Rosenberg lab - software

Software

Note: We are pleased that you find programs from the lab to be of interest. It is our usual practice to include informative error messages and detailed user manuals. We welcome your feedback and wish to facilitate your use of the programs. When questions do arise, it is much appreciated if users put their best effort into making sure that the answer is not in the manual before contacting us. Thanks for your help.

ADZE

ADZE is a program that implements the rarefaction method for analyzing allelic diversity across populations while correcting for sample size differences. Using individual multilocus genotype data on genetic polymorphisms, ADZE computes estimates of allelic richness, private allelic richness, and private allelic richness for combinations of populations. ADZE was used for generating Figure 1a in "Genotype, haplotype, and copy-number variation in worldwide human populations" Nature 451: 998-1003 (2008). A program note describing ADZE was published in Bioinformatics 24: 2498-2504 (2008).

CLUMPP

CLUMPP is a program that deals with label switching and multimodality problems in population-genetic cluster analyses. CLUMPP permutes the clusters output by independent runs of clustering programs such as structure, so that they match up as closely as possible. The user has the option of choosing one of three algorithms for aligning replicates, with a tradeoff of speed and similarity to the optimal alignment. A program note describing CLUMPP was published in Bioinformatics 23: 1801-1806 (2007).

distruct

distruct is a program that can be used to graphically display results produced by the clustering program structure or by other similar programs. The figures produced by distruct display individual membership coefficients in the same form as used in "Genetic structure of human populations" Science 298: 2381-2385 (2002). Various options enable the user to control left-to-right printing order of populations, bottom-to-top printing order of clusers, colors, and other graphical details. A program note describing distruct was published in Molecular Ecology Notes 4: 137-138 (2004).

haploconfig

haploconfig is a program that can be used to implement tests of neutrality based on the frequency distribution of haplotypes in a sample of DNA sequences (the "haplotype configuration") and the number of segregating sites. The neutrality tests can be performed conditional on the standard neutral coalescent model with or without recombination, exponential population growth, or island migration. A description of the method underlying the program can be found in "Statistical tests of the coalescent model based on the haplotype frequency distribution and the number of segregating sites" Genetics 169: 1763-1777 (2005).
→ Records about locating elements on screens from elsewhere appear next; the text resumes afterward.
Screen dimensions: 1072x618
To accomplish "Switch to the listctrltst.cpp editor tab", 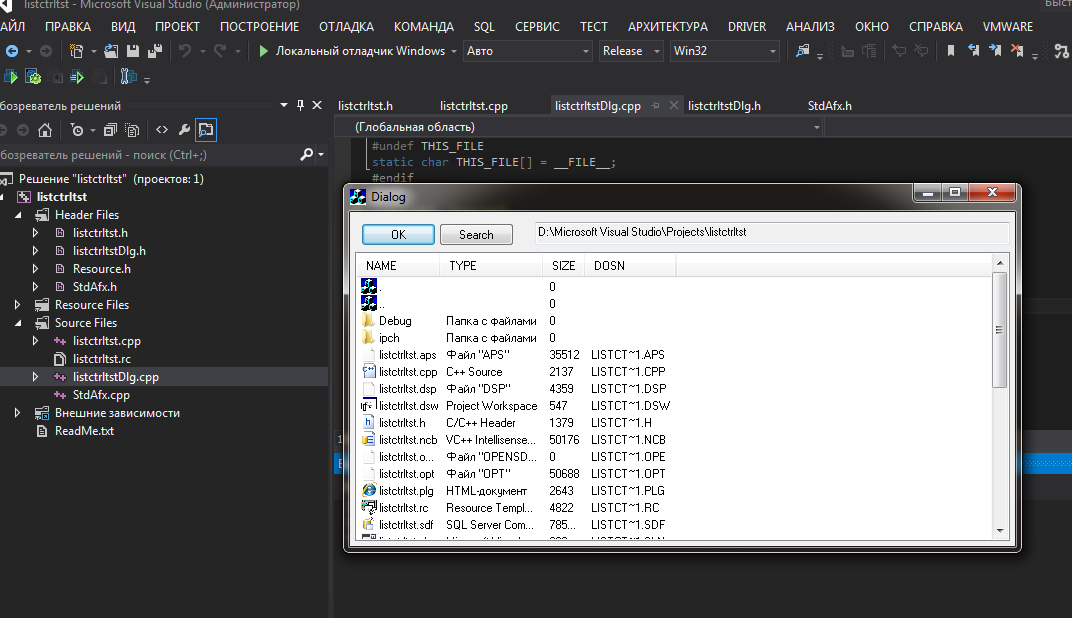I will 474,106.
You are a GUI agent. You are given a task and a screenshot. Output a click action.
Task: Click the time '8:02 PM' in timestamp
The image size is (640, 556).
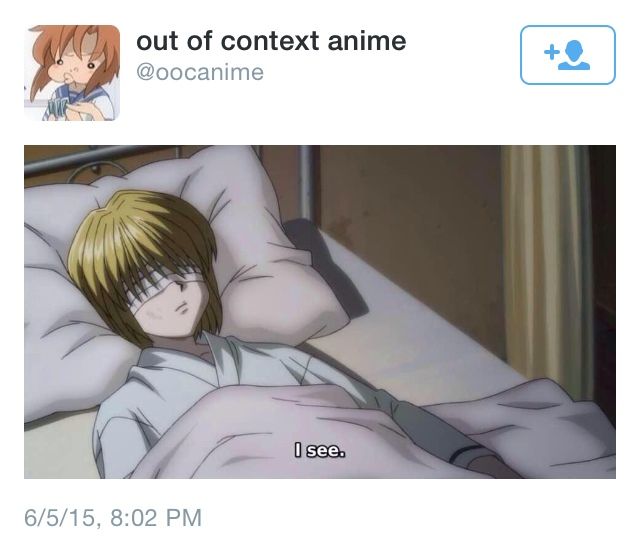[x=156, y=518]
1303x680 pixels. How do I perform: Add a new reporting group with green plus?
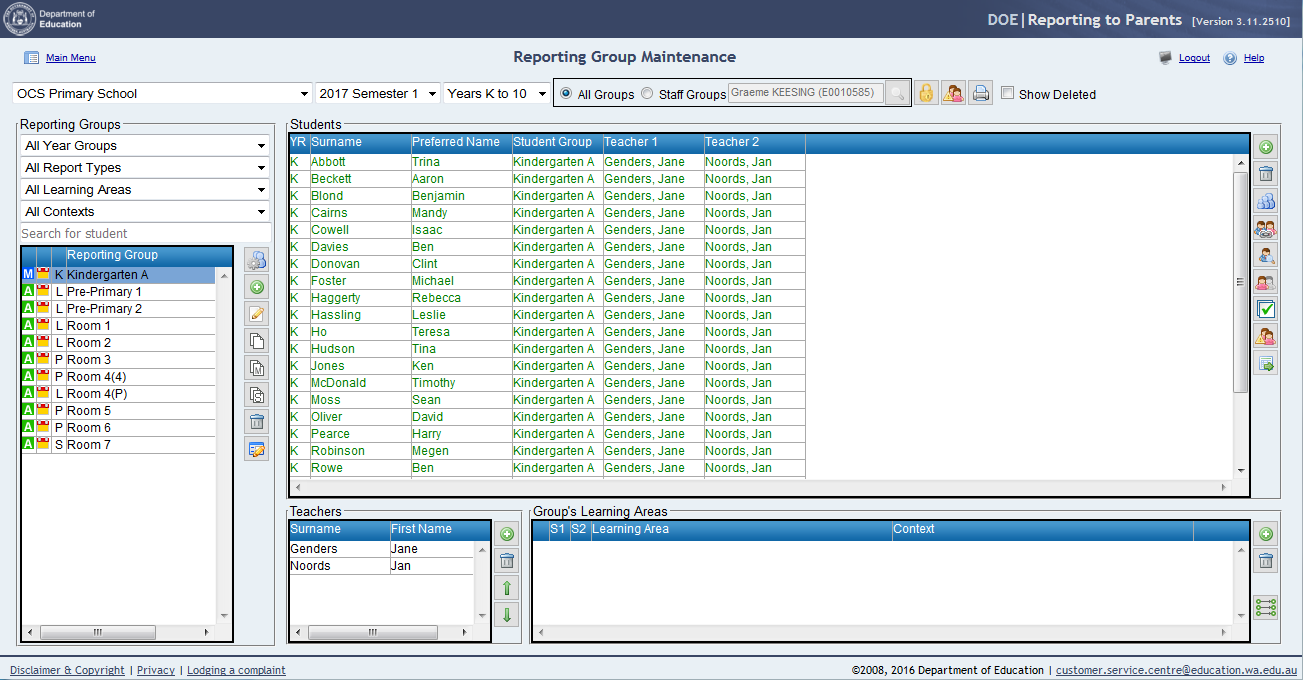(257, 287)
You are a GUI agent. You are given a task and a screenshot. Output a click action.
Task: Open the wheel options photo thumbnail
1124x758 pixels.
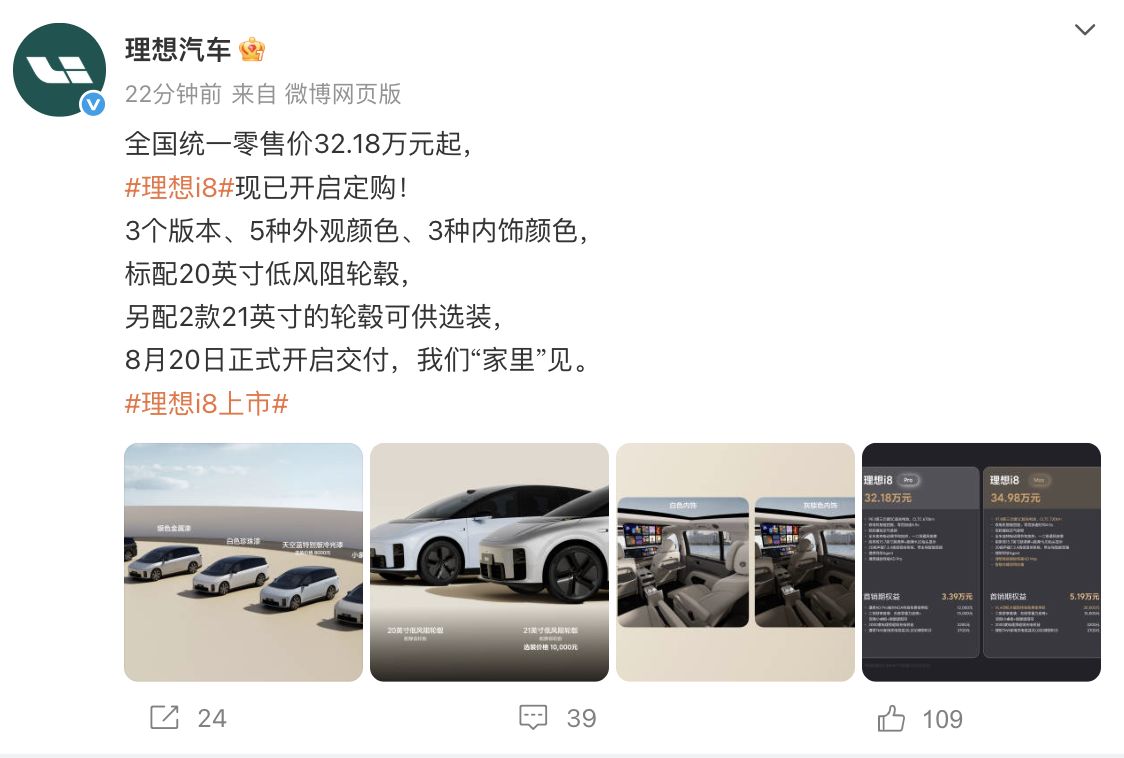490,562
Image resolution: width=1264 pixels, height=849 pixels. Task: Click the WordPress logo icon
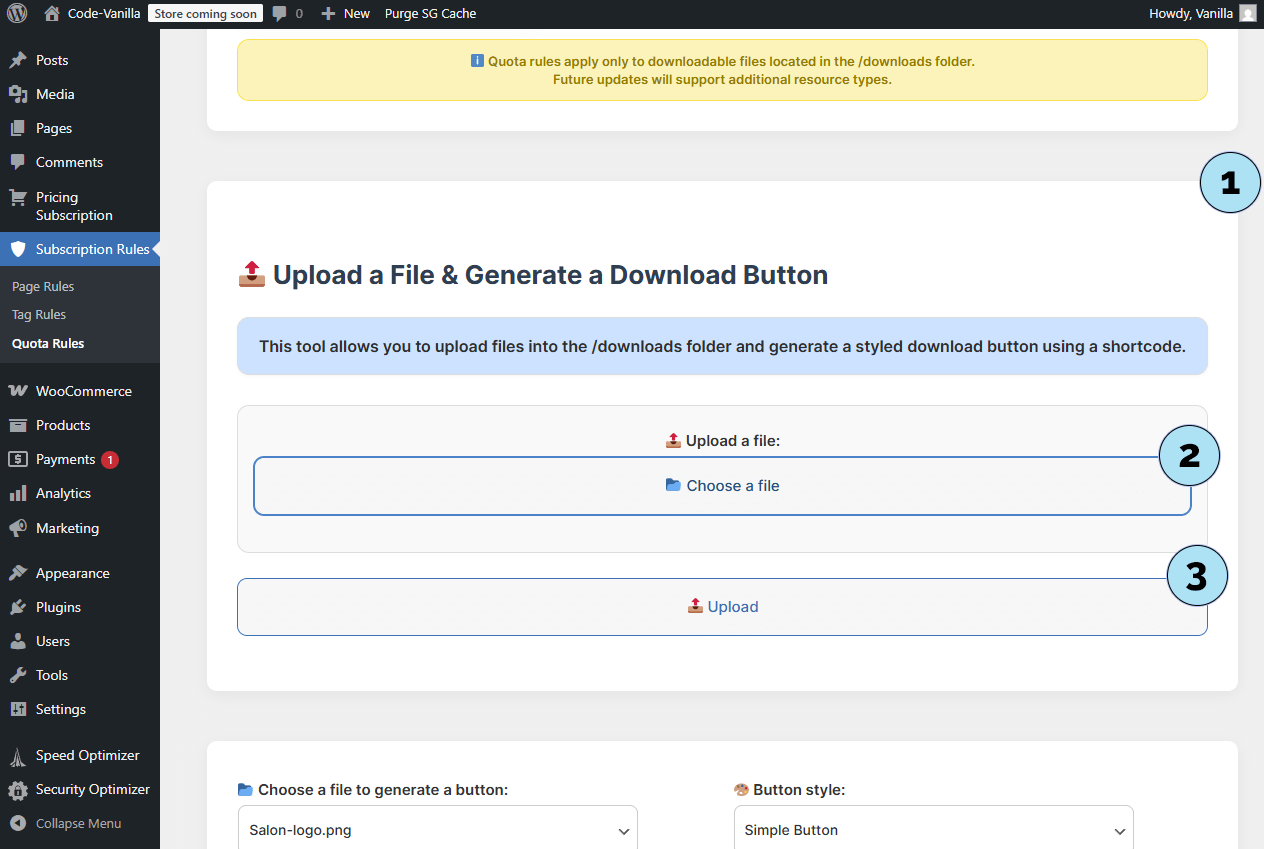17,13
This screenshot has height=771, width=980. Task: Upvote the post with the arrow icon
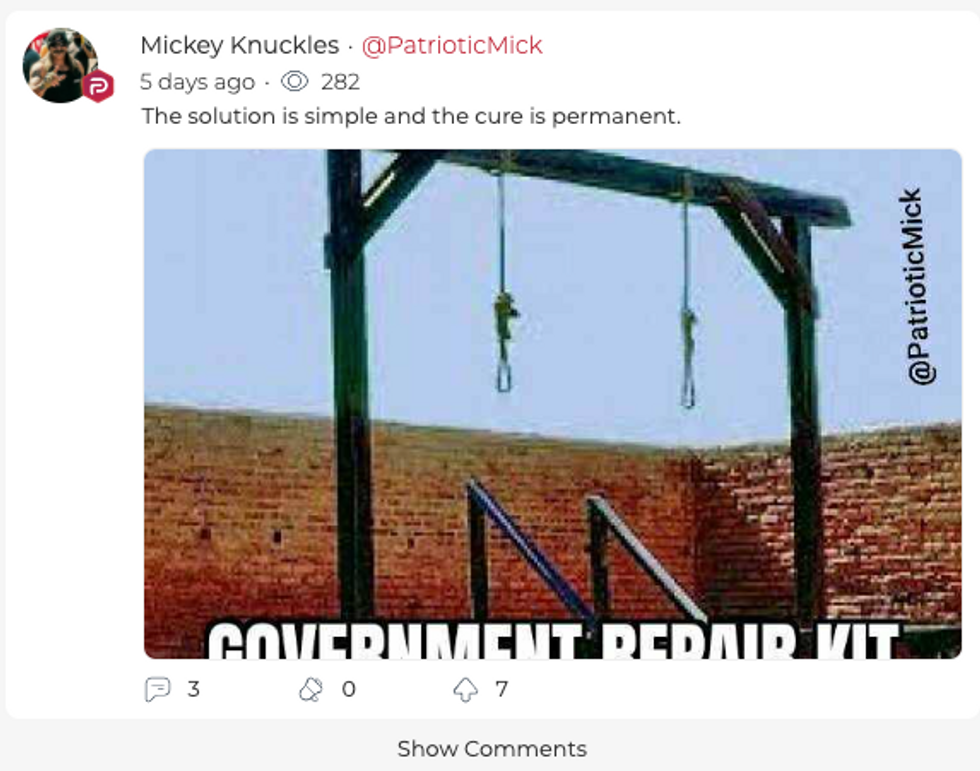pos(465,689)
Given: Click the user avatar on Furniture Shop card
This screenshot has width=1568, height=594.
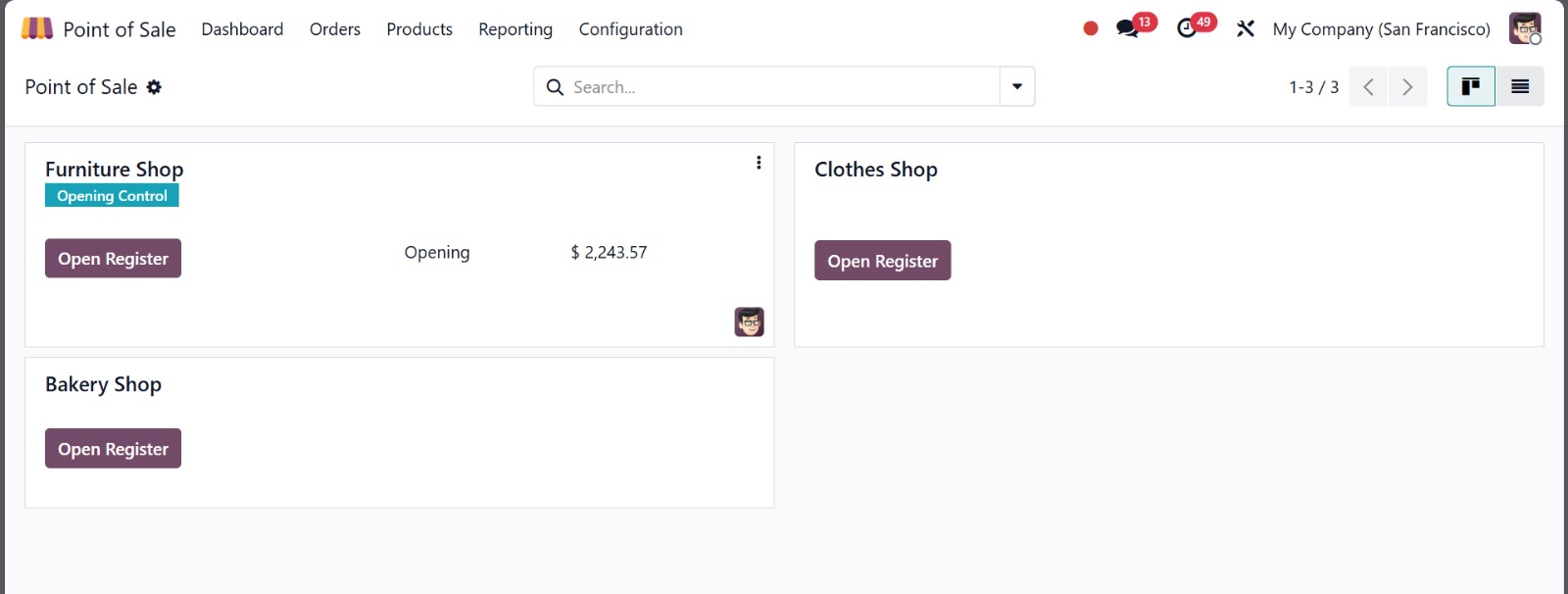Looking at the screenshot, I should tap(749, 322).
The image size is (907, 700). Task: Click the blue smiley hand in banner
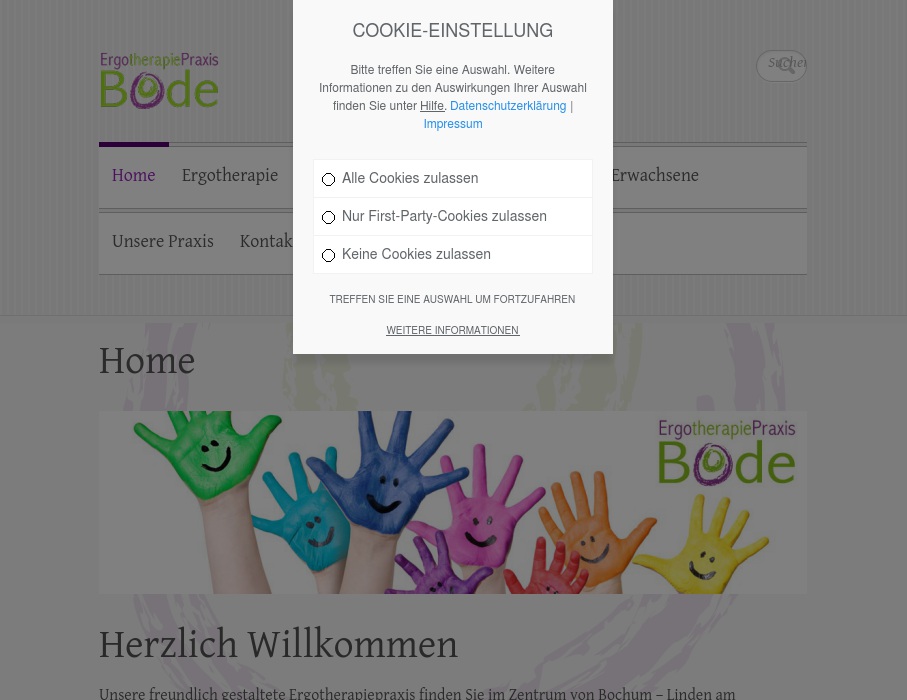pos(384,480)
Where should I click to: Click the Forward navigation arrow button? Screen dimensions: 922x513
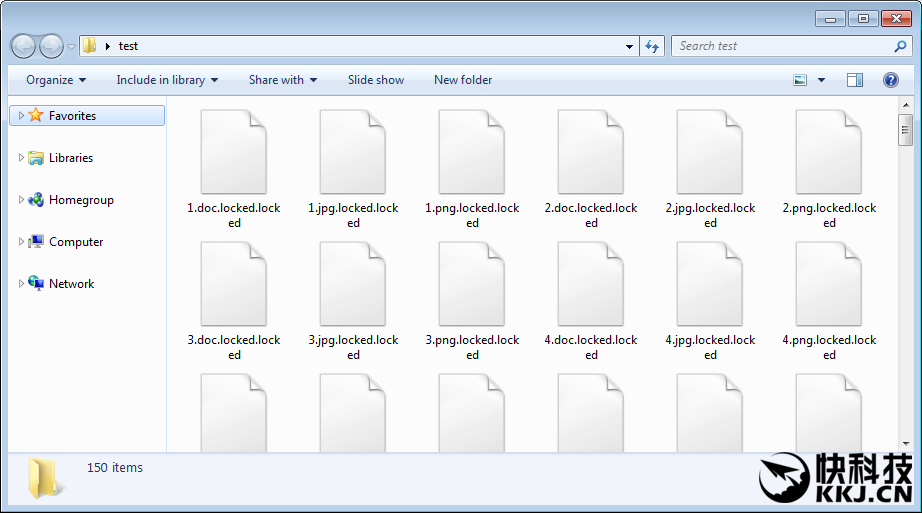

The haploconfig program can also be used as a coalescent simulator for models with or without recombination.

infocalc

infocalc is a small script for calculating statistics that measure the ancestry information content of genetic markers. A description of these statistics can be found in "Informativeness of genetic markers for inference of ancestry" American Journal of Human Genetics 73: 1402-1422 (2003), with extensions in "Algorithms for selecting informative marker panels for population assignment" Journal of Computational Biology 12: 1183-1201 (2005).

MicroDrop

MicroDrop is a program that estimates allelic dropout rates from nonreplicated microsatellite genotype data. MicroDrop uses the estimated dropout rates to provide imputed data sets that sample missing genotypes (and replace some homozygous genotypes) using an allele frequency model with or without Hardy-Weinberg equilibrium. A description of the method underlying the program can be found in "A maximum likelihood method to correct for allelic dropout in microsatellite data with no replicate genotypes" Genetics 192: 651-669 (2012).

Monophyler

Monophyler computes monophyly probabilities for gene lineages conditional on a species tree. Monophyler uses the coalescent together with an arbitrary species tree to determine the monophyly probabilities. The calculations are detailed in three papers. (1) Using the method of "The probability of monophyly of a sample of gene lineages on a species tree" Proceedings of the National Academy of Sciences USA 113: 8002-8009 (2016), Monophyler calculates the probability of monophyly for a set of lineages or the reciprocal monophyly probability for a pair of sets of lineages. (2) Using "The probability of reciprocal monophyly of gene lineages in three and four species" Theoretical Population Biology 129: 133-147 (2019), it calculates various monophyly probabilities involving three or four lineage sets in three-taxon and four-taxon species trees. (3) Finally, using "The probability of joint monophyly of samples of gene lineages for all species in an arbitrary species tree", it calculates the probability of reciprocal monophyly for an arbitrary number of sets of lineages on an arbitrary species tree.